**ASSIGNED TASK:**
Before returning the data, strip out the pictures and keep everything else exactly the same.

• • •

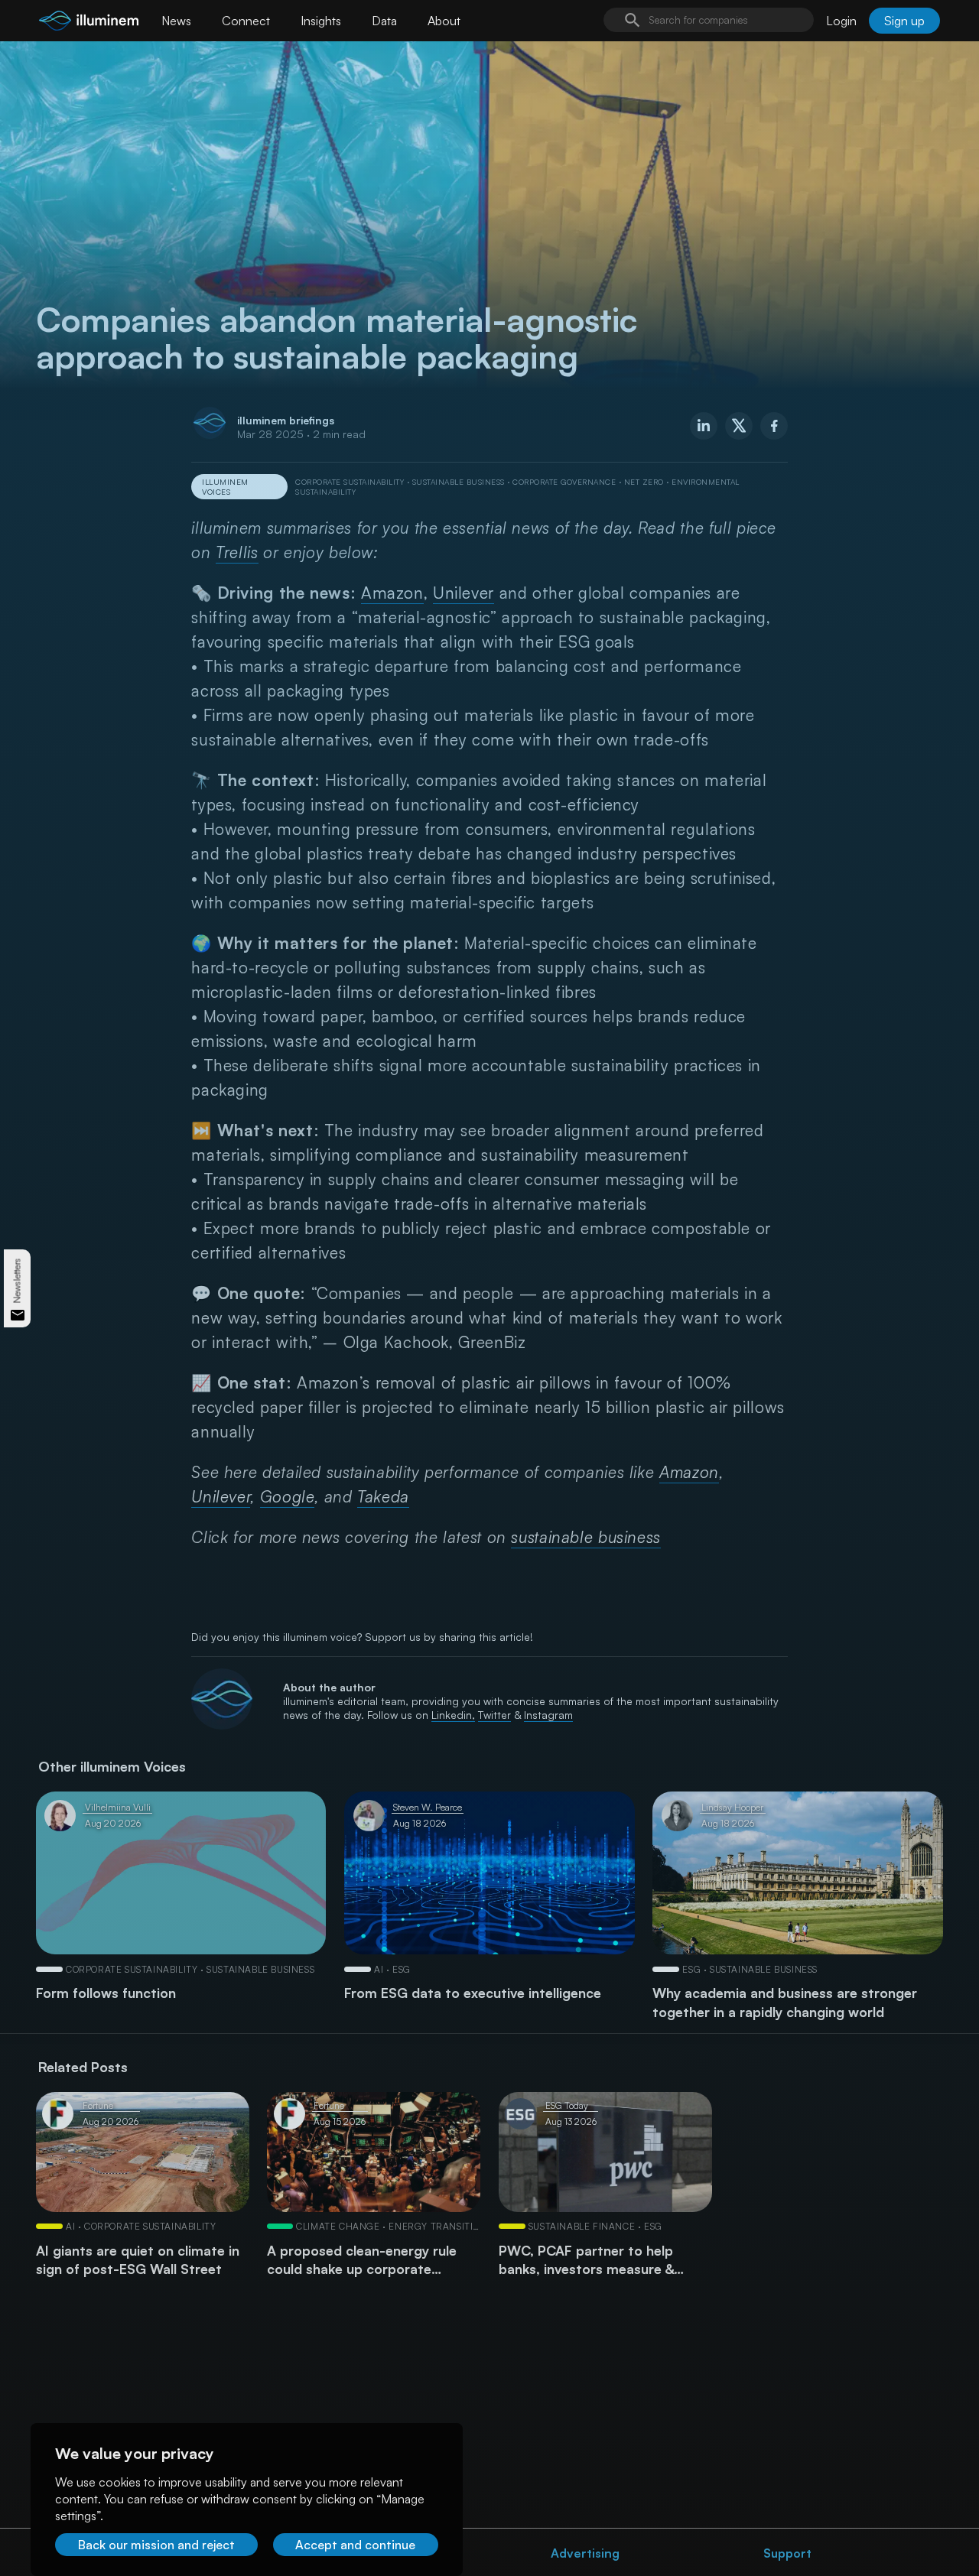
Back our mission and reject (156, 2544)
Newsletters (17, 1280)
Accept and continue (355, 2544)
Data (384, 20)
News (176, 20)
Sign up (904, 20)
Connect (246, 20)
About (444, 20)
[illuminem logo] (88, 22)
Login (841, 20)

• • •

**SOLUTION:**
Back our mission and reject (156, 2544)
Newsletters (17, 1280)
Accept and continue (355, 2544)
Data (384, 20)
News (176, 20)
Sign up (904, 20)
Connect (246, 20)
About (444, 20)
[illuminem logo] (88, 22)
Login (841, 20)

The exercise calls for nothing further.